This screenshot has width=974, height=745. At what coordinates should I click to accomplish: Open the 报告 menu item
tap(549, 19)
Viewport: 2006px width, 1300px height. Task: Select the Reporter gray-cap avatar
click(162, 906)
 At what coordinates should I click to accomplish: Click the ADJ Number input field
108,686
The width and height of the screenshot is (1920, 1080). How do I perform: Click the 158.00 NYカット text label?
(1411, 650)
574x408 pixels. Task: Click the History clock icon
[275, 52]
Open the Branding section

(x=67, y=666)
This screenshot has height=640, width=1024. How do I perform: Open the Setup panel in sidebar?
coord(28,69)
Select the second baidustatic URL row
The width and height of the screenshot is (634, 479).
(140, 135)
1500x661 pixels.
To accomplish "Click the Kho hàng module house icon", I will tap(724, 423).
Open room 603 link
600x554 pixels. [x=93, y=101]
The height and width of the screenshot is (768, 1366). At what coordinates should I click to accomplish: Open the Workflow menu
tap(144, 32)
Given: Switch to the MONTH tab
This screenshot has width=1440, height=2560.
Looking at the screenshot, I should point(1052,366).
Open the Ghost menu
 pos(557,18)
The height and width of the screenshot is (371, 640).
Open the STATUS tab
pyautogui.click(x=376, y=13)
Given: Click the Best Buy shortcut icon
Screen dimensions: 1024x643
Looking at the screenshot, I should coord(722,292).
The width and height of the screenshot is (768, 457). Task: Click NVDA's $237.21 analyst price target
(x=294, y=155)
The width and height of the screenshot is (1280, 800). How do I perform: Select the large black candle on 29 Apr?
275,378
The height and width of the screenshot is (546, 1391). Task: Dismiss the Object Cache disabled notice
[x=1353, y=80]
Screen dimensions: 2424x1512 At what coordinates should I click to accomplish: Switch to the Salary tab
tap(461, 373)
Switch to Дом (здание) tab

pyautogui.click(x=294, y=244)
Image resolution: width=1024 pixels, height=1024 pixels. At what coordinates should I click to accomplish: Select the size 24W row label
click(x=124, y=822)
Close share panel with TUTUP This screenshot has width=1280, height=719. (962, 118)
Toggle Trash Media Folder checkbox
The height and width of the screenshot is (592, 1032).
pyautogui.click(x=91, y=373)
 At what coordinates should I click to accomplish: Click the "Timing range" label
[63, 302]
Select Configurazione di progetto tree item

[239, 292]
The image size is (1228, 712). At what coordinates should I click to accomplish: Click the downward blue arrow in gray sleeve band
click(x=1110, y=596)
= = =
* Exercise task *
Copy all of the data above word for word, keeping every line as it stands.

* Right answer *
This screenshot has width=974, height=745. At what coordinates should I click to accomplish: Open the 报告 menu item
tap(549, 19)
Viewport: 2006px width, 1300px height. Task: Select the Reporter gray-cap avatar
click(162, 906)
 At what coordinates should I click to accomplish: Click the ADJ Number input field
108,686
The width and height of the screenshot is (1920, 1080). How do I perform: Click the 158.00 NYカット text label?
(1411, 650)
574x408 pixels. Task: Click the History clock icon
[275, 52]
Open the Branding section

(x=67, y=666)
This screenshot has height=640, width=1024. How do I perform: Open the Setup panel in sidebar?
coord(28,69)
Select the second baidustatic URL row
The width and height of the screenshot is (634, 479).
(140, 135)
1500x661 pixels.
To accomplish "Click the Kho hàng module house icon", I will tap(724, 423).
Open room 603 link
600x554 pixels. [x=93, y=101]
The height and width of the screenshot is (768, 1366). At what coordinates should I click to accomplish: Open the Workflow menu
tap(144, 32)
Given: Switch to the MONTH tab
This screenshot has width=1440, height=2560.
Looking at the screenshot, I should point(1052,366).
Open the Ghost menu
 pos(557,18)
The height and width of the screenshot is (371, 640).
Open the STATUS tab
pyautogui.click(x=376, y=13)
Given: Click the Best Buy shortcut icon
Screen dimensions: 1024x643
Looking at the screenshot, I should coord(722,292).
The width and height of the screenshot is (768, 457). Task: Click NVDA's $237.21 analyst price target
(x=294, y=155)
The width and height of the screenshot is (1280, 800). How do I perform: Select the large black candle on 29 Apr?
275,378
The height and width of the screenshot is (546, 1391). Task: Dismiss the Object Cache disabled notice
[x=1353, y=80]
Screen dimensions: 2424x1512 At what coordinates should I click to accomplish: Switch to the Salary tab
tap(461, 373)
Switch to Дом (здание) tab

pyautogui.click(x=294, y=244)
Image resolution: width=1024 pixels, height=1024 pixels. At what coordinates should I click to accomplish: Select the size 24W row label
click(x=124, y=822)
Close share panel with TUTUP This screenshot has width=1280, height=719. (962, 118)
Toggle Trash Media Folder checkbox
The height and width of the screenshot is (592, 1032).
pyautogui.click(x=91, y=373)
 At what coordinates should I click to accomplish: Click the "Timing range" label
[63, 302]
Select Configurazione di progetto tree item

[239, 292]
The image size is (1228, 712). At what coordinates should I click to accomplish: Click the downward blue arrow in gray sleeve band
click(x=1110, y=596)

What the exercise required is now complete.